* Job: Copy out every row below word for word, leaving the pictures out.

* Record list:
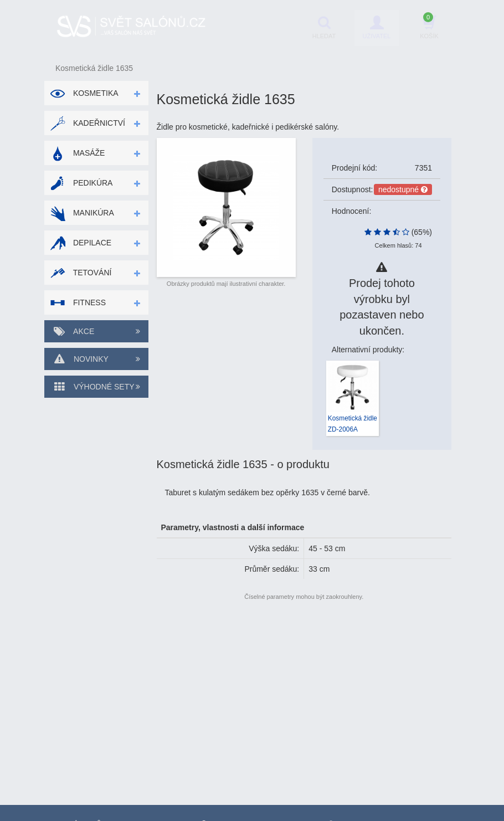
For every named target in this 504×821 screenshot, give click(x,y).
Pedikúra (81, 183)
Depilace (80, 243)
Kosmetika (84, 93)
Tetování (80, 273)
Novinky (96, 359)
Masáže (77, 153)
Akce (96, 331)
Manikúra (82, 213)
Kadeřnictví (88, 123)
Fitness (78, 302)
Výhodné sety (96, 387)
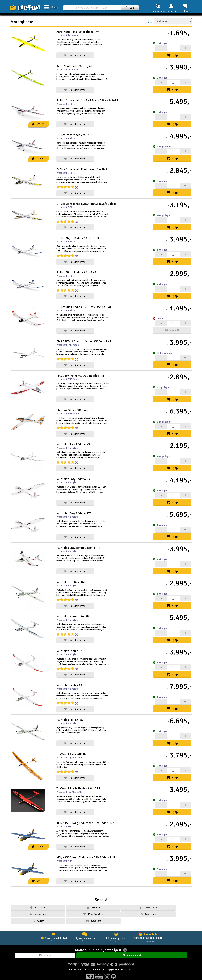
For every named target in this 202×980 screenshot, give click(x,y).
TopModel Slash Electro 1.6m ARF (78, 781)
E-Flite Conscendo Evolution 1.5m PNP (82, 168)
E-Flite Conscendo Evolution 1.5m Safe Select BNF (87, 202)
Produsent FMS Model (68, 342)
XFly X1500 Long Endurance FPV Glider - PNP (86, 850)
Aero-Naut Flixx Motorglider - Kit (78, 32)
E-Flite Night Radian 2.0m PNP (76, 270)
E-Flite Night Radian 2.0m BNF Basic (80, 236)
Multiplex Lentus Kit (69, 645)
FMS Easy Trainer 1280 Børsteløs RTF (80, 372)
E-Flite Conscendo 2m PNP (74, 134)
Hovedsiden (75, 964)
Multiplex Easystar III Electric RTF (79, 543)
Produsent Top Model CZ (69, 751)
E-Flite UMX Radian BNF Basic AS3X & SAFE (85, 304)
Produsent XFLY (64, 819)
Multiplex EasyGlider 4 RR (73, 475)
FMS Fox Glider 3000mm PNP (75, 406)
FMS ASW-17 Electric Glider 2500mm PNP (84, 338)
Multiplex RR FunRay (70, 713)
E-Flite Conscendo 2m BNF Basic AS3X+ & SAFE (87, 100)
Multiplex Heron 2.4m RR (72, 611)
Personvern (127, 964)
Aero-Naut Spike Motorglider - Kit (79, 66)
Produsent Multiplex (67, 444)
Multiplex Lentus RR (69, 679)
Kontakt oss (99, 964)
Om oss (87, 964)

* Solution:
For every named target in this 504×821 screenshot, give click(x,y).
Pedikúra (81, 183)
Depilace (80, 243)
Kosmetika (84, 93)
Tetování (80, 273)
Novinky (96, 359)
Masáže (77, 153)
Akce (96, 331)
Manikúra (82, 213)
Kadeřnictví (88, 123)
Fitness (78, 302)
Výhodné sety (96, 387)
For every named target in this 202×980 screenshot, give click(x,y).
TopModel Slash Electro 1.6m ARF (78, 781)
E-Flite Conscendo Evolution 1.5m PNP (82, 168)
E-Flite Conscendo Evolution 1.5m Safe Select BNF (87, 202)
Produsent FMS Model (68, 342)
XFly X1500 Long Endurance FPV Glider - PNP (86, 850)
Aero-Naut Flixx Motorglider - Kit (78, 32)
E-Flite Night Radian 2.0m PNP (76, 270)
E-Flite Night Radian 2.0m BNF Basic (80, 236)
Multiplex Lentus Kit (69, 645)
FMS Easy Trainer 1280 Børsteløs RTF (80, 372)
E-Flite Conscendo 2m PNP (74, 134)
Hovedsiden (75, 964)
Multiplex Easystar III Electric RTF (79, 543)
Produsent Top Model CZ (69, 751)
E-Flite UMX Radian BNF Basic AS3X & SAFE (85, 304)
Produsent XFLY (64, 819)
Multiplex EasyGlider 4 RR (73, 475)
FMS Fox Glider 3000mm PNP (75, 406)
FMS ASW-17 Electric Glider 2500mm PNP (84, 338)
Multiplex RR FunRay (70, 713)
E-Flite Conscendo 2m BNF Basic AS3X+ & SAFE (87, 100)
Multiplex Heron 2.4m RR (72, 611)
Personvern (127, 964)
Aero-Naut Spike Motorglider - Kit (79, 66)
Produsent Multiplex (67, 444)
Multiplex Lentus RR (69, 679)
Kontakt oss (99, 964)
Om oss (87, 964)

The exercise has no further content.